SELECT @lMin = CASE WHEN RN = 1 THEN Size ELSE @lMin END,
@lMid = CASE WHEN RN = 2 THEN Size ELSE @lMid END,
@lMax = CASE WHEN RN = 3 THEN Size ELSE @lMax END
FROM (SELECT Size,
ROW_NUMBER() OVER (ORDER BY Size) AS RN
FROM (VALUES (@lLength),
(@lWidth),
(@lHeight)) V(Size)) T
I don't know how you are using this information, but I think that you could create a very small table variable or temp table with like one column and then sort and select the information in order.
DECLARE @Table1 TABLE
(
Dimension VARCHAR(10),
Size DECIMAL(4,2)
)
INSERT INTO @Table1
(
Dimension
, Size
)
VALUES
('Length', @lLength),('Width', @lWidth),('Height',@lHeight)
SELECT * FROM @Table1 ORDER BY Size DESC
This eliminates 3 variables and all if statements (which are not very efficient in RDBMS's) Setting variables over and over again is not very efficient in a RDBMS.

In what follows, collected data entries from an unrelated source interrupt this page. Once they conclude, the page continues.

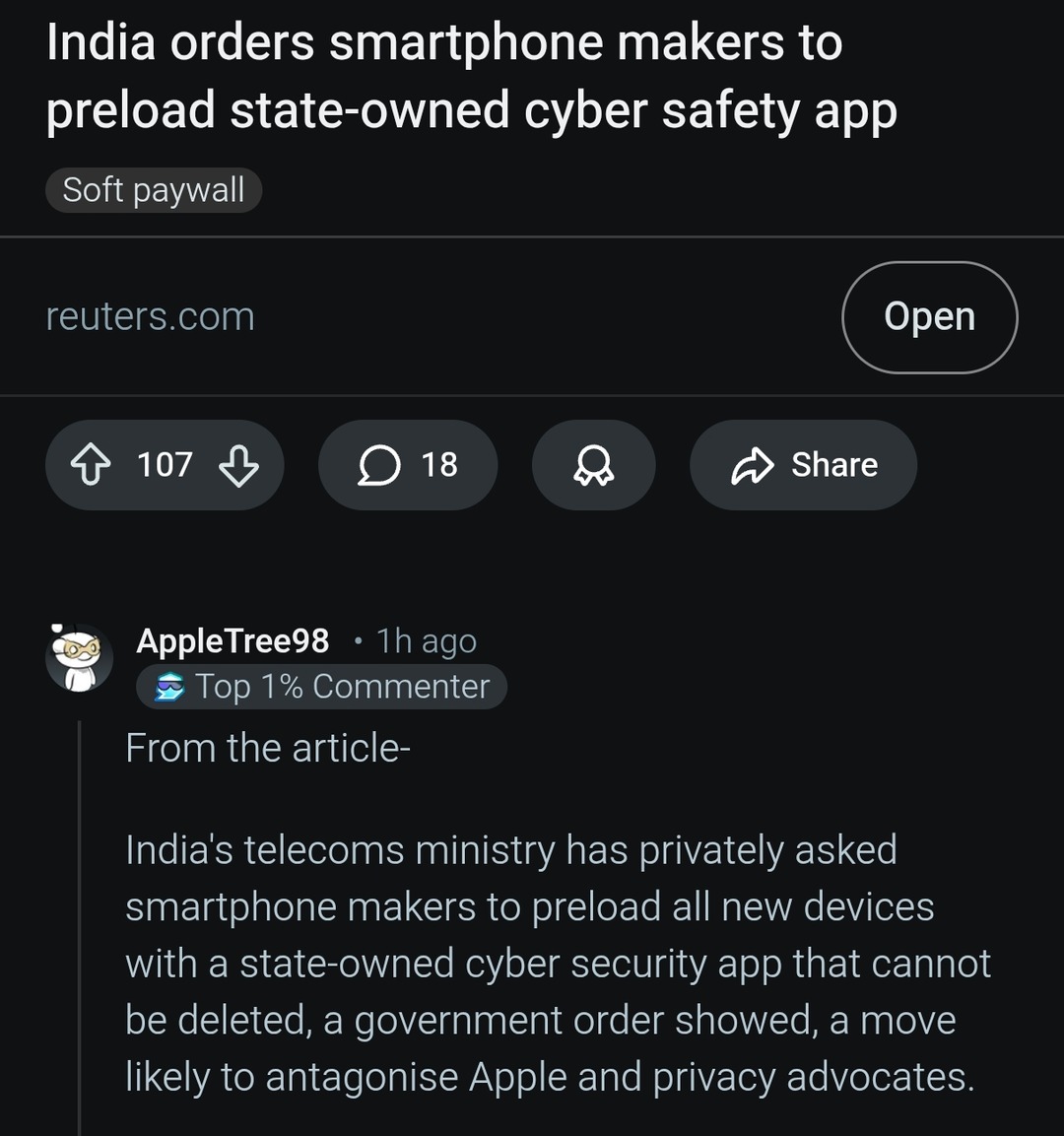
Task: Tap the "From the article-" comment line
Action: click(268, 749)
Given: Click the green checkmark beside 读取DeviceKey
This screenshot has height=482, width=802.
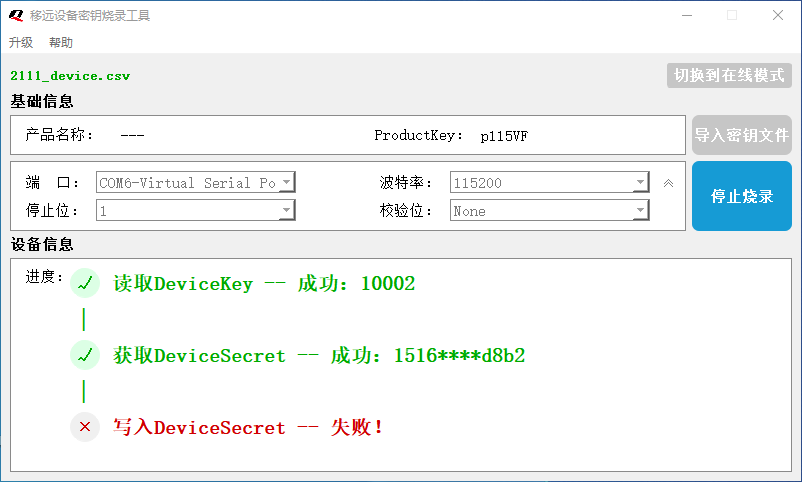Looking at the screenshot, I should tap(85, 283).
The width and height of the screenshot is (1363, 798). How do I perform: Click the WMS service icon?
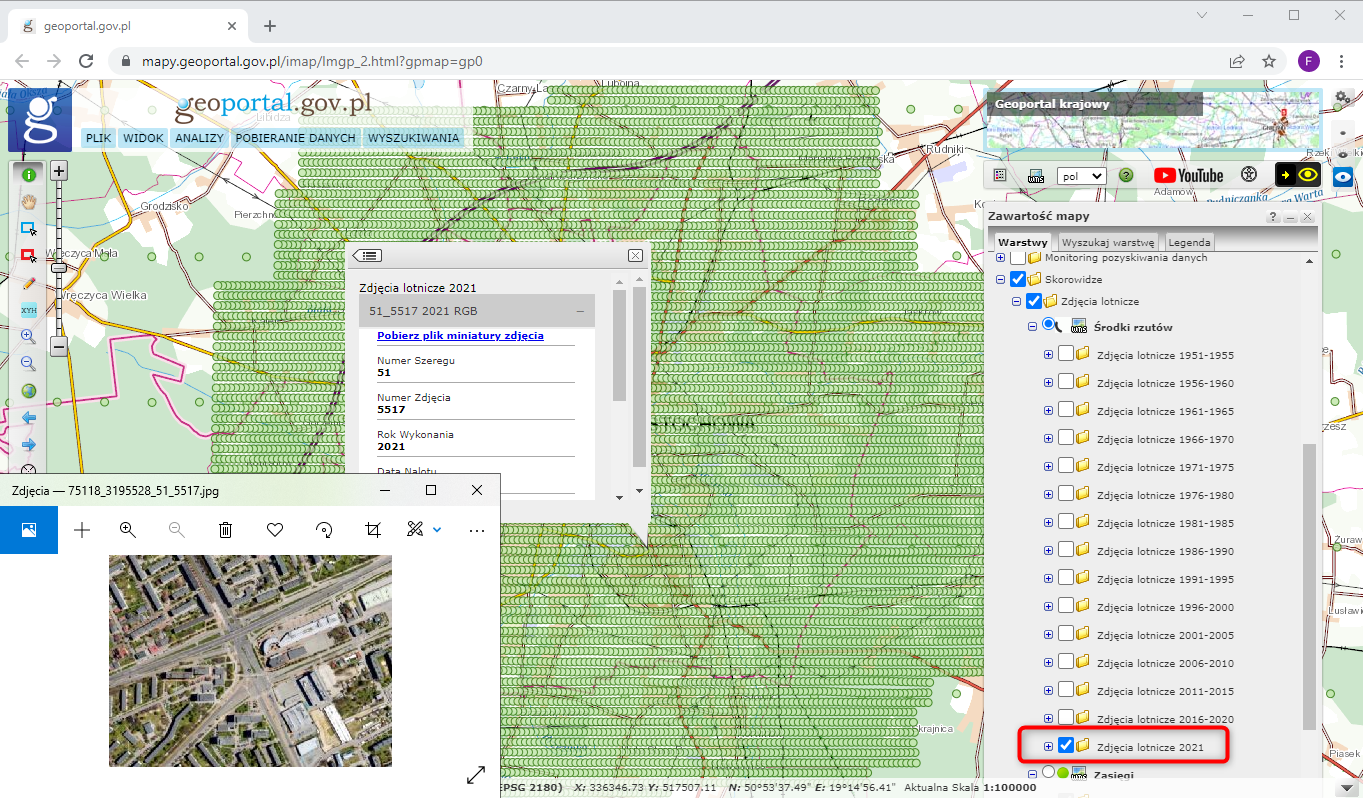1035,175
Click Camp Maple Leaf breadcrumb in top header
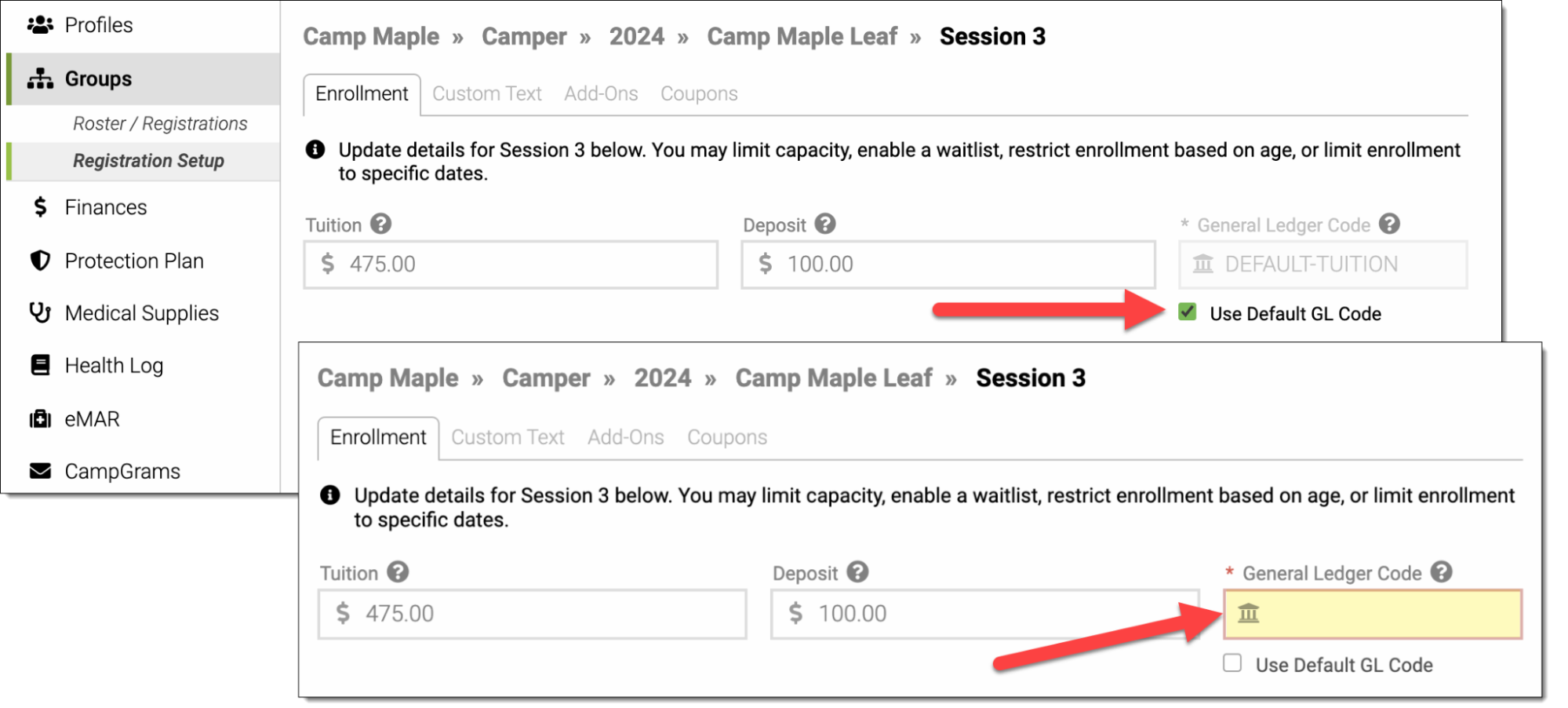The image size is (1568, 708). point(802,37)
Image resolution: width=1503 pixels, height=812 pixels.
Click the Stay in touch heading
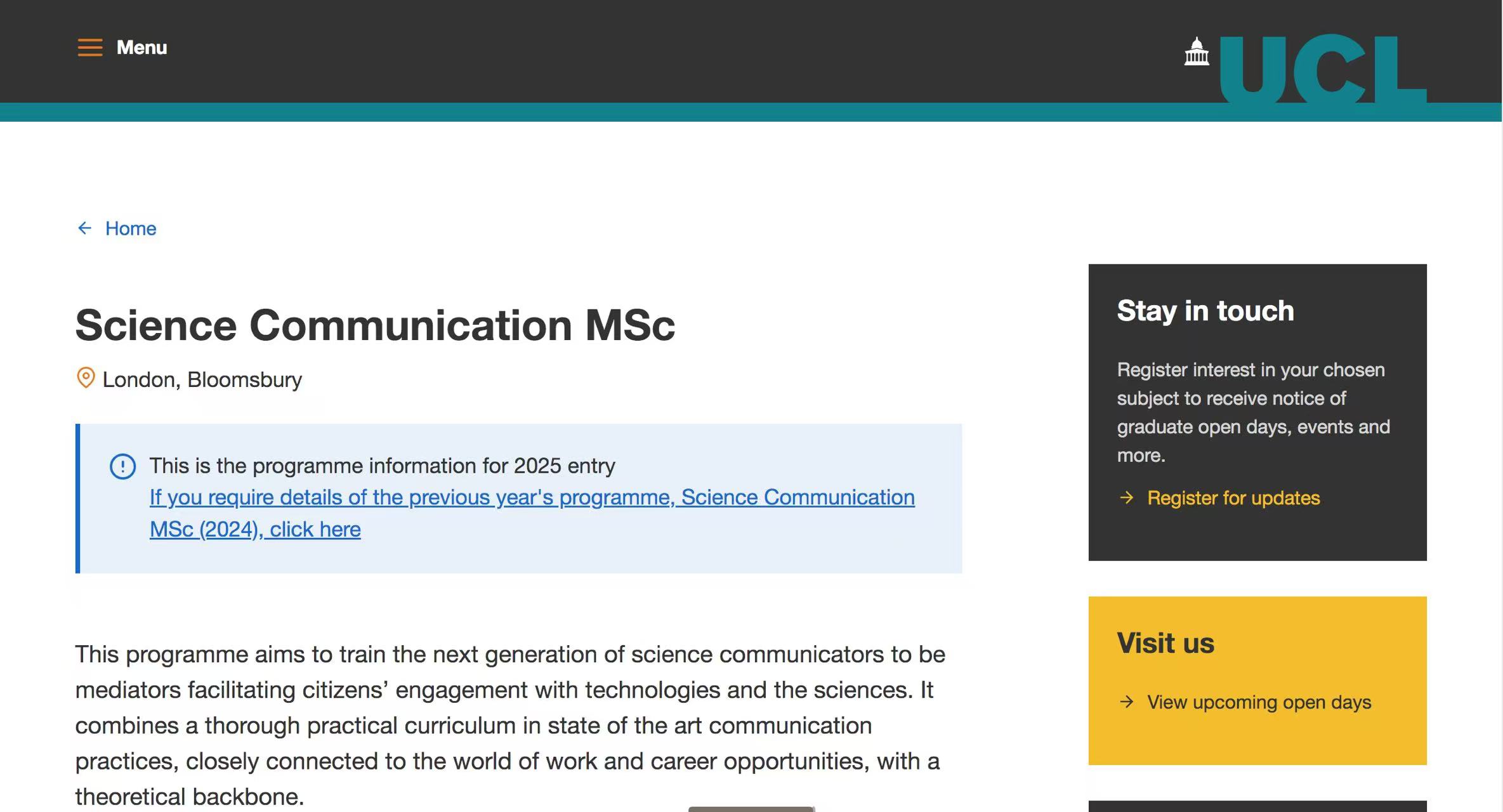click(x=1205, y=311)
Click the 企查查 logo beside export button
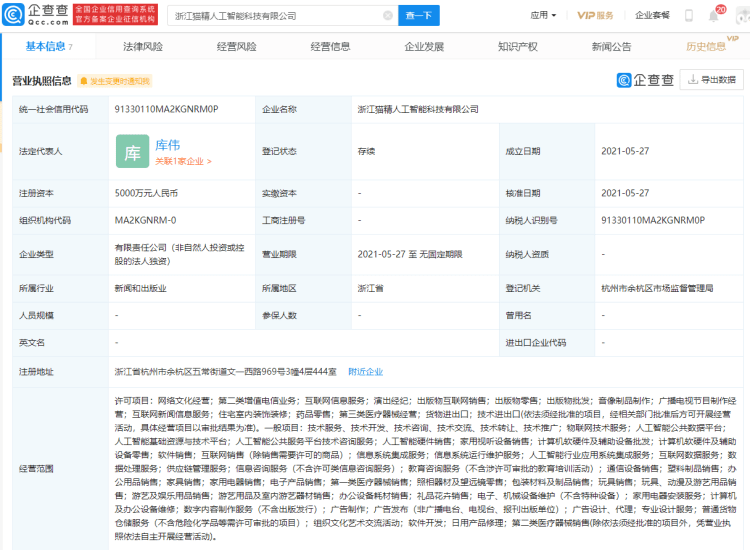The width and height of the screenshot is (750, 550). click(x=644, y=80)
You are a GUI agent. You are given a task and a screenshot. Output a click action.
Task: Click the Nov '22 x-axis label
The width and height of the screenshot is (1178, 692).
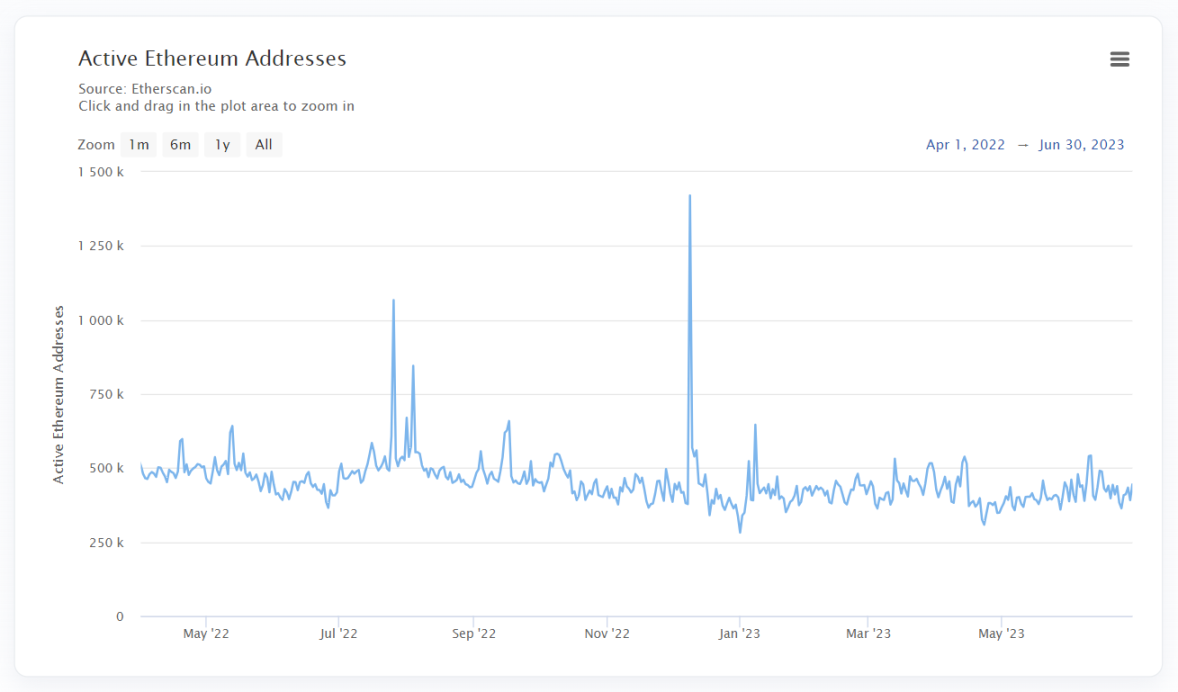click(x=606, y=634)
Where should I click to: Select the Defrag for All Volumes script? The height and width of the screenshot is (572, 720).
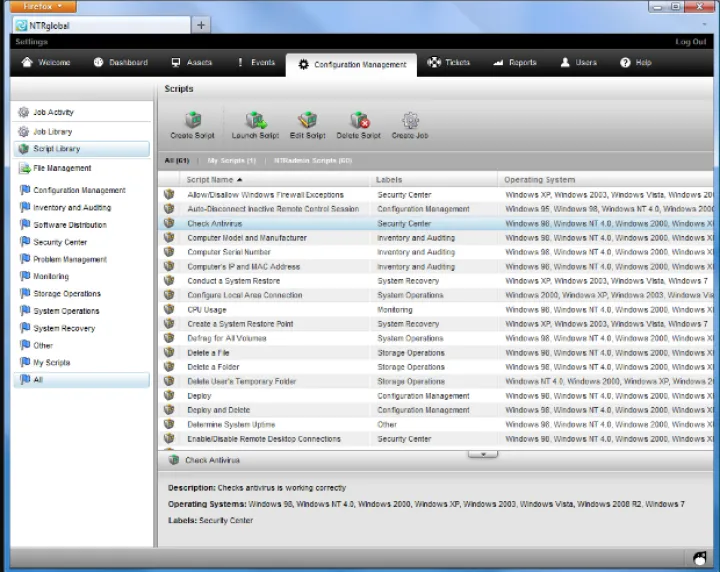(226, 338)
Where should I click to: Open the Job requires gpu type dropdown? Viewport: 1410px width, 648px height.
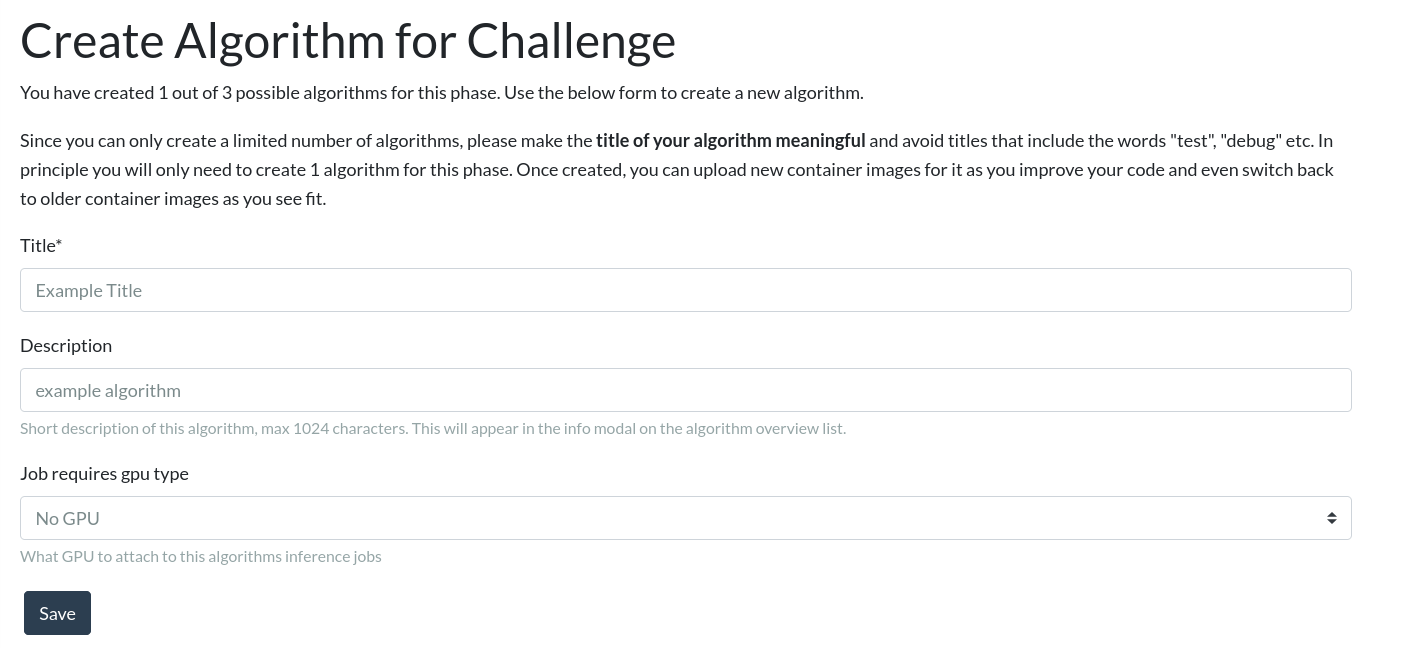pyautogui.click(x=685, y=518)
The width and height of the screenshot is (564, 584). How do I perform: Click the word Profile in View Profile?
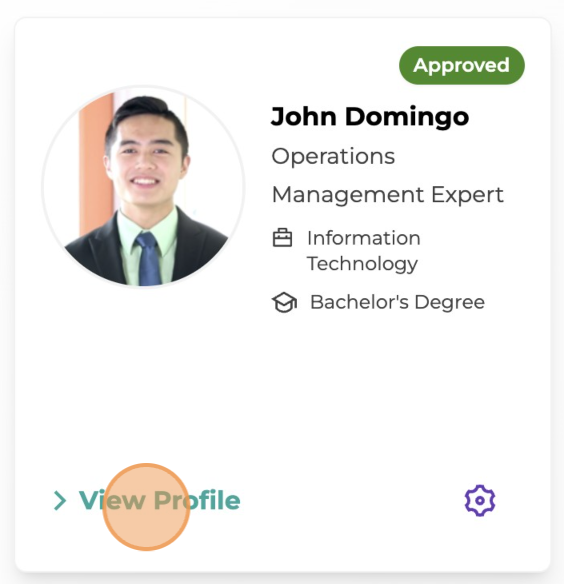pyautogui.click(x=197, y=500)
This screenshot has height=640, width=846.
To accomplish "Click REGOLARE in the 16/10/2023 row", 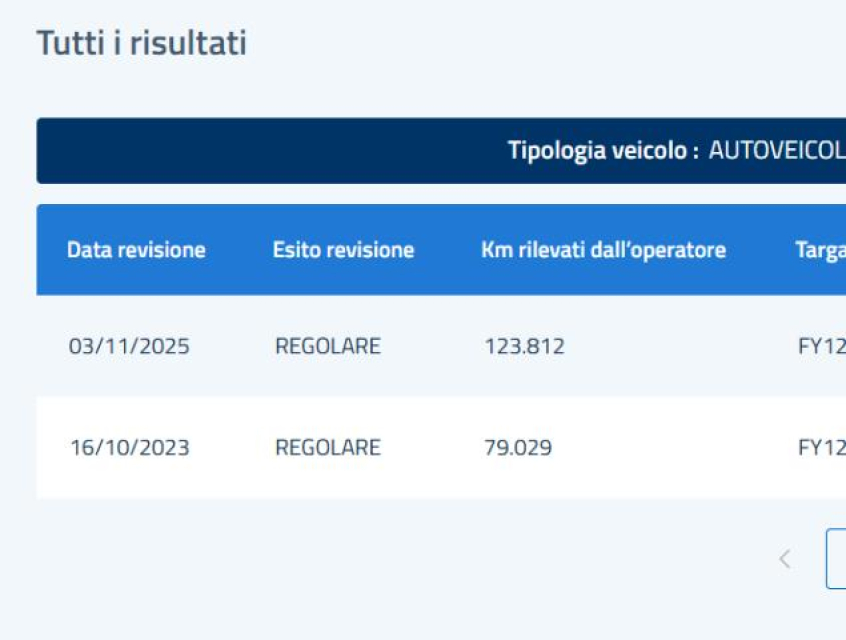I will pos(327,447).
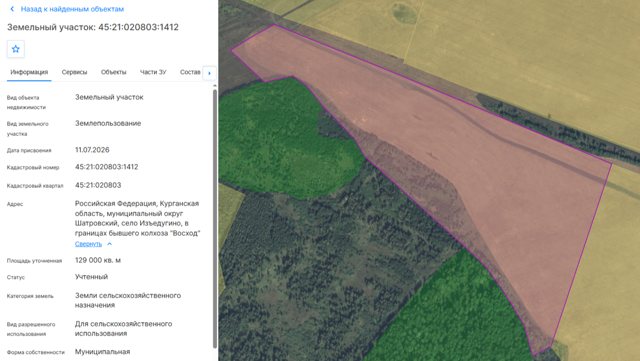640x361 pixels.
Task: Select the Части ЗУ tab
Action: (153, 72)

you can select these into the variables like this
SET @lMax = SELECT TOP (1) FROM @Table1 ORDER BY Size DESC
WITH orderedTable AS
(
SELECT Size, ROW_NUMBER() OVER (ORDER BY Size) as `RowNumber`
FROM @Table1
)
SET @lMid = SELECT Size FROM orderedTable WHERE RowNumber = 2;
WITH orderedTable AS
(
SELECT Size, ROW_NUMBER() OVER (ORDER BY Size) as `RowNumber`
FROM @Table1
)
SET @lMin = SELECT Size FROM orderedTable WHERE RowNumber = 3;
I am sure that Phrancis could come up with a better query than this, especially because I call the same CTE twice and I know that it could be more efficient perhaps with a temp table or something.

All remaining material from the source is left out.